Download and generate required input files.
# Download FASTQ files
wget --quiet -i fastq_files.txt
# Download and unzip reference files
wget --quiet -i reference_files.txt
gunzip dbsnp_138.hg19.vcf.gz
dbsnp_138.hg19.vcf.idx.gz
Mills_and_1000G_gold_standard.indels.hg19.sites.vcf.gz
Mills_and_1000G_gold_standard.indels.hg19.sites.vcf.idx.gz
1000G_phase1.indels.hg19.sites.vcf.gz
1000G_phase1.indels.hg19.sites.vcf.idx.gz
1000G_phase1.snps.high_confidence.hg19.sites.vcf.gz
1000G_phase1.snps.high_confidence.hg19.sites.vcf.idx.gz
1000G_omni2.5.hg19.sites.vcf.gz
1000G_omni2.5.hg19.sites.vcf.idx.gz
# Build BWA genome index and align reads
bwa-0.7.17/bwa index ucsc.hg19.fasta
bwa-0.7.17/bwa mem \
-K 100000000 -t 16 -Y ucsc.hg19.fasta \
SRR098401_1.filt.fastq.gz SRR098401_2.filt.fastq.gz \
| samtools-1.10/samtools view -1 - > NA12878.bam
# Sort aligned reads by genomic coordinates
java -jar picard.jar SortSam \
INPUT=NA12878.bam \
OUTPUT=NA12878.sorted.bam \
SORT_ORDER=coordinate \
CREATE_INDEX=true
# Fix ReadGroup tags
java -jar picard.jar AddOrReplaceReadGroups \
I=NA12878.sorted.bam \
O=NA12878.sorted.rgfix.bam \
RGID=NA12878 \
RGSM=NA12878 \
RGLB=1kgenomes \
RGPL=Illumina \
PU=Unit1 \
CREATE_INDEX=true
File tree.
hpexome-paper/
├── 1000G_omni2.5.hg19.sites.vcf
├── 1000G_omni2.5.hg19.sites.vcf.idx
├── 1000G_phase1.indels.hg19.sites.vcf
├── 1000G_phase1.indels.hg19.sites.vcf.idx
├── 1000G_phase1.snps.high_confidence.hg19.sites.vcf
├── 1000G_phase1.snps.high_confidence.hg19.sites.vcf.idx
├── bwa-0.7.17
├── bwa-0.7.17.tar.bz2
├── dbsnp_138.hg19.vcf
├── dbsnp_138.hg19.vcf.idx
├── fastq_files.txt
├── Mills_and_1000G_gold_standard.indels.hg19.sites.vcf
├── Mills_and_1000G_gold_standard.indels.hg19.sites.vcf.idx
├── NA12878.bam
├── NA12878.sorted.bai
├── NA12878.sorted.bam
├── NA12878.sorted.rgfix.bai
├── NA12878.sorted.rgfix.bam
├── performance.Rmd
├── picard.jar
├── README.md
├── reference_files.txt
├── run_performance_tests.sh
├── samtools-1.10
├── samtools-1.10.tar.bz2
├── SRR098401_1.filt.fastq.gz
├── SRR098401_2.filt.fastq.gz
├── ucsc.hg19.dict
├── ucsc.hg19.fasta
├── ucsc.hg19.fasta.amb
├── ucsc.hg19.fasta.ann
├── ucsc.hg19.fasta.bwt
├── ucsc.hg19.fasta.fai
├── ucsc.hg19.fasta.pac
├── ucsc.hg19.fasta.sa
├── validation.Rmd
└── venv
Run performance test script.
export SGE_ROOT=/var/lib/gridengine
bash run_performance_tests.sh
The script generated hpexome_timings.csv file.

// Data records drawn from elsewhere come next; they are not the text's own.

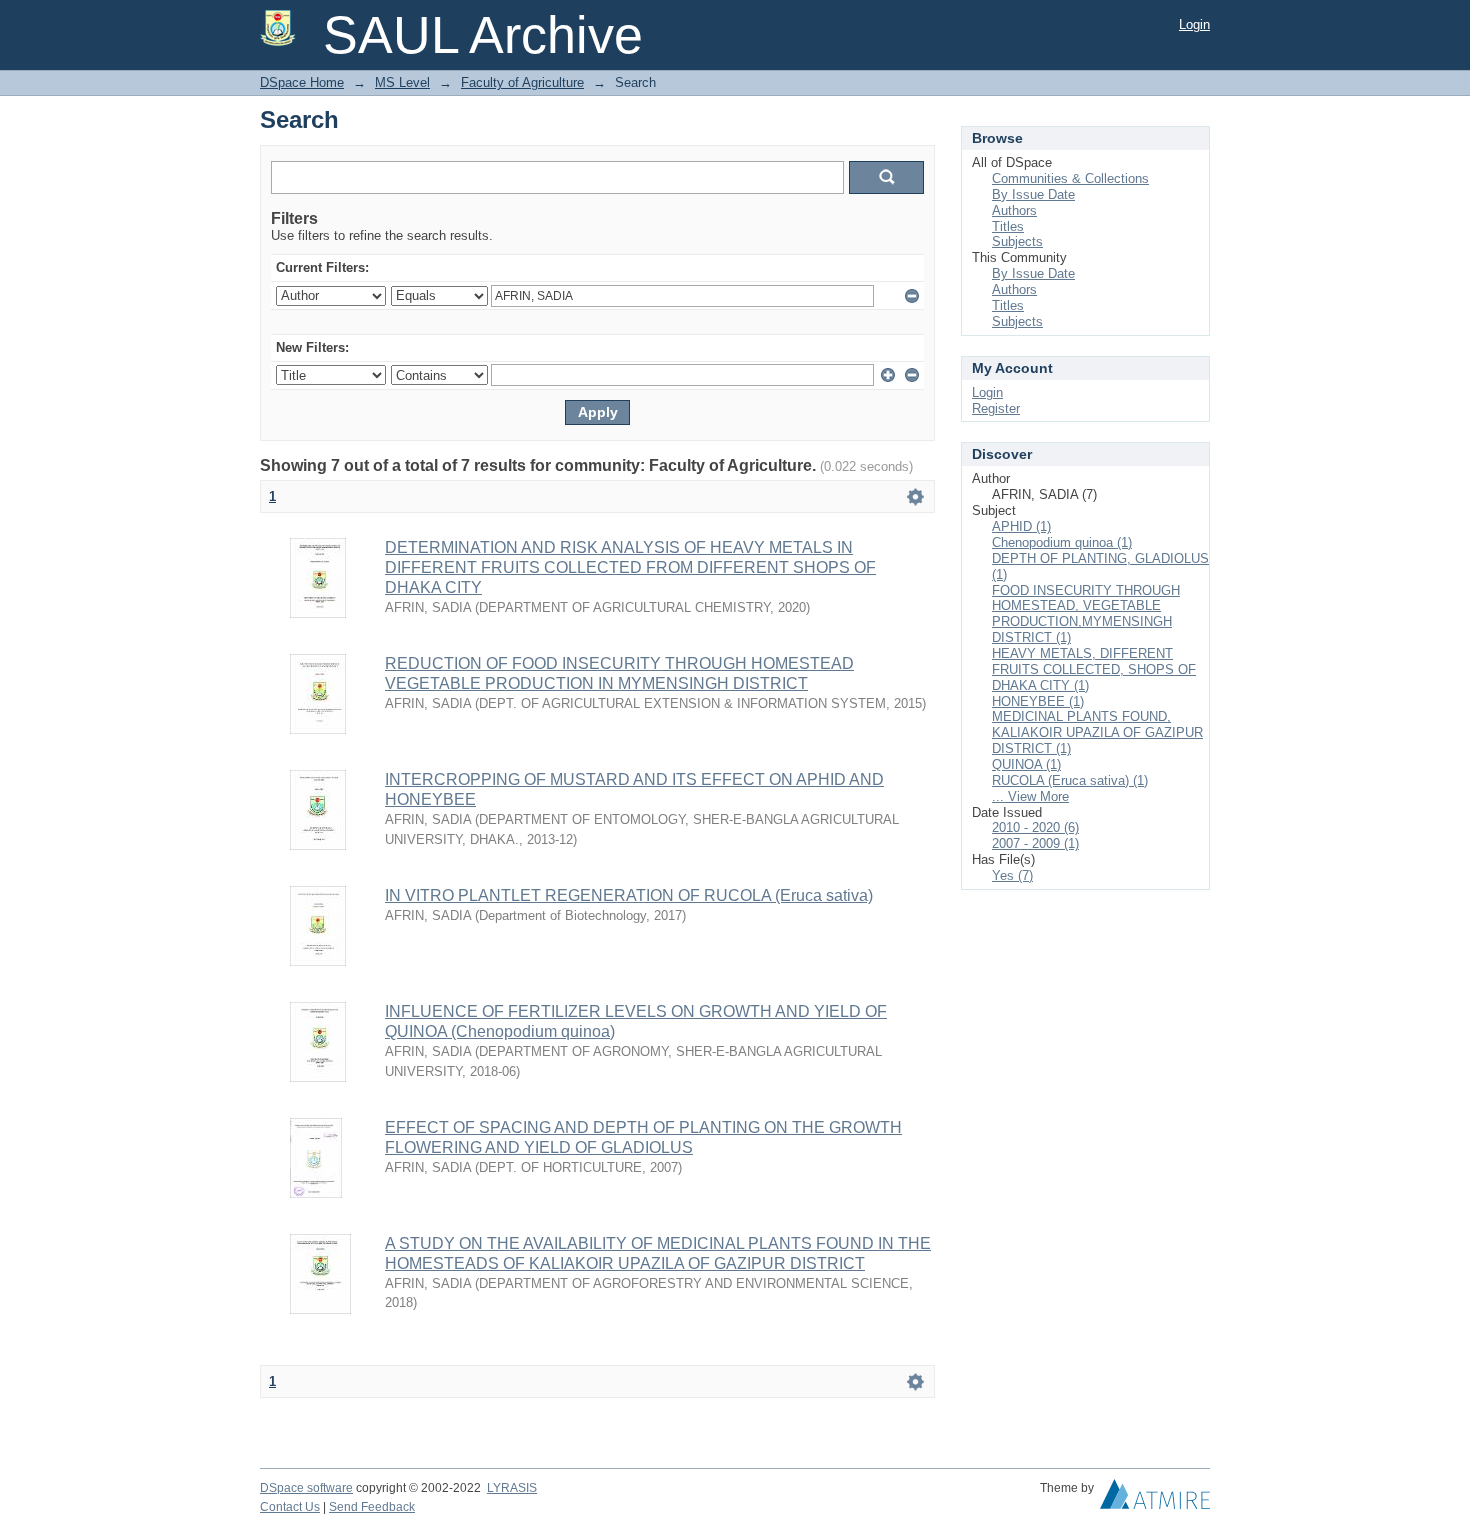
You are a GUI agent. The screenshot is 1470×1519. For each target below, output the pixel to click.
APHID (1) (1021, 526)
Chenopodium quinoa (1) (1062, 542)
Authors (1014, 210)
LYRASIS (512, 1488)
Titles (1008, 226)
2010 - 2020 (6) (1035, 827)
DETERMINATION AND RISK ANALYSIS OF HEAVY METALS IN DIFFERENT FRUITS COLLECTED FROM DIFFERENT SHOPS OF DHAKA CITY (630, 567)
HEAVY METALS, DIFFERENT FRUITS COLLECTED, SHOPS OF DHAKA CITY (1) (1094, 669)
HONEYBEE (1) (1038, 701)
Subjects (1017, 241)
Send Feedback (372, 1507)
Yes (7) (1012, 875)
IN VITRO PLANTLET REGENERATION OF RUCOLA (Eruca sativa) (629, 895)
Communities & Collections (1070, 178)
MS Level (402, 82)
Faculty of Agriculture (522, 82)
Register (996, 408)
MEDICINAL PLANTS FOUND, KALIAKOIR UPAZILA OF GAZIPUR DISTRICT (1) (1097, 732)
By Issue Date (1033, 194)
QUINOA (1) (1026, 764)
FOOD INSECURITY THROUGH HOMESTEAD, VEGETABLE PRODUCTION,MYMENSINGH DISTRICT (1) (1086, 614)
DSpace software (306, 1488)
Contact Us (290, 1507)
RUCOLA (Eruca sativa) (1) (1070, 780)
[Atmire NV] (1155, 1499)
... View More (1030, 796)
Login (1194, 24)
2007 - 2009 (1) (1035, 843)
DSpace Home (302, 82)
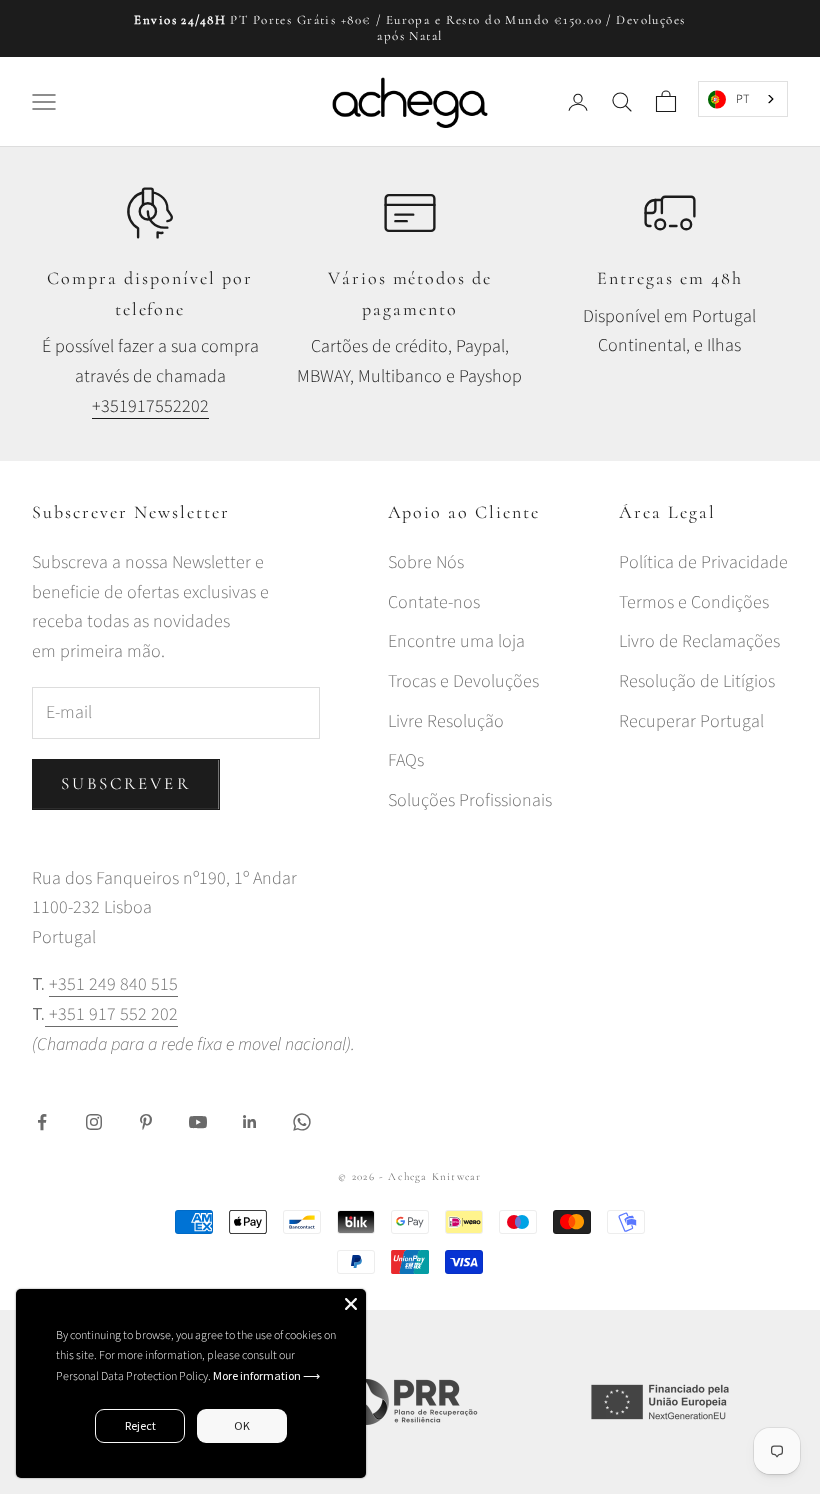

Report is available at performance.md.
export SGE_ROOT=/var/lib/gridengine
hpexome \
--bam NA12877_S1.bam \
--genome ucsc.hg19.fasta \
--dbsnp dbsnp_138.hg19.vcf \
--indels ALL.wgs.indels_mills_devine_hg19_leftAligned_collapsed_double_hit.indels.sites.vcf.gz \
--indels ALL.wgs.low_coverage_vqsr.20101123.indels.sites.vcf.gz \
--sites ALL.wgs.dbsnp.build135.snps.sites.vcf.gz \
--stand_call_conf 40 \
--stand_emit_conf 10 \
--min_pruning 3 \
--scatter_count 16 \
--job_runner GridEngine \
hpexome_validation
Validation report is available at validation.md.